WHAT NEEDS TO BE DONE:
Exactly the lines from the one containing "The height and" through the one containing "How do I perform: Open the アプリ apps menu?" in the listing below are to be copied, with the pictures left out.

SOURCE DATA:
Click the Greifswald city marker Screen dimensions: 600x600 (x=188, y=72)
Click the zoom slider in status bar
==
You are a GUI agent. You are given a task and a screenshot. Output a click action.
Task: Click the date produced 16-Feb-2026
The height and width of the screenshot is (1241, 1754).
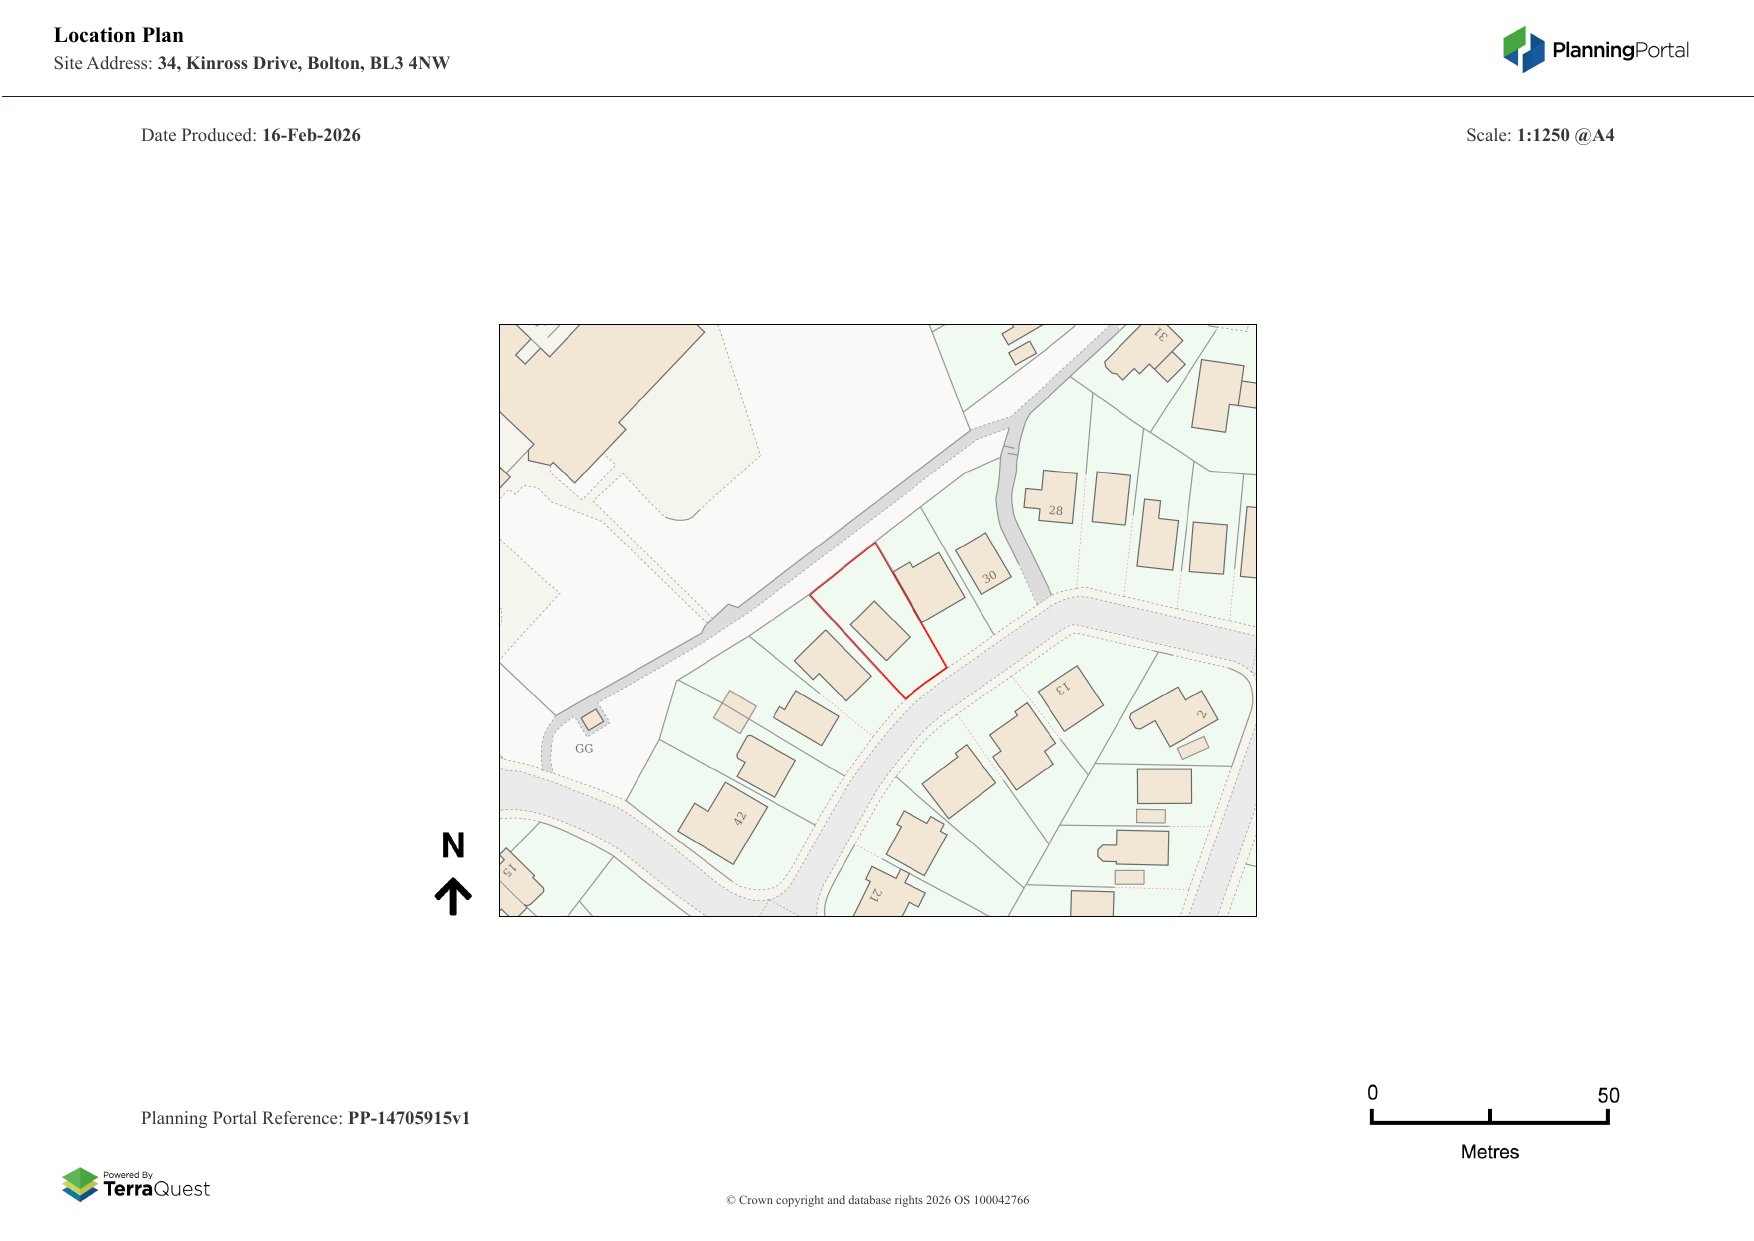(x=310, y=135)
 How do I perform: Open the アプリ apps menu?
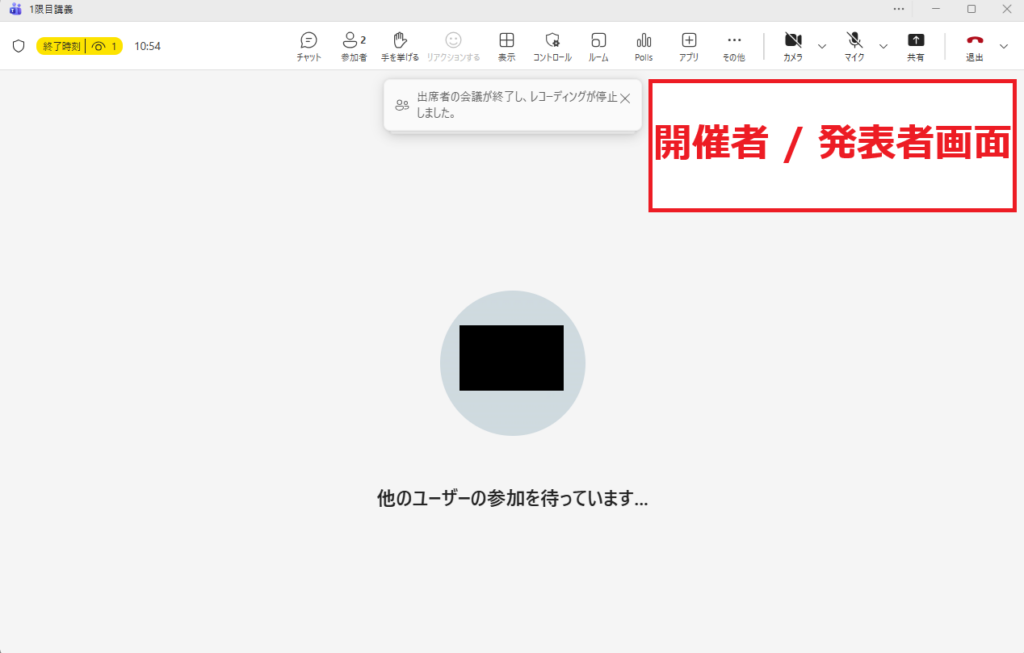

TASK RESPONSE:
The height and width of the screenshot is (1241, 1754).
(x=310, y=135)
 How do I perform: Open the アプリ apps menu?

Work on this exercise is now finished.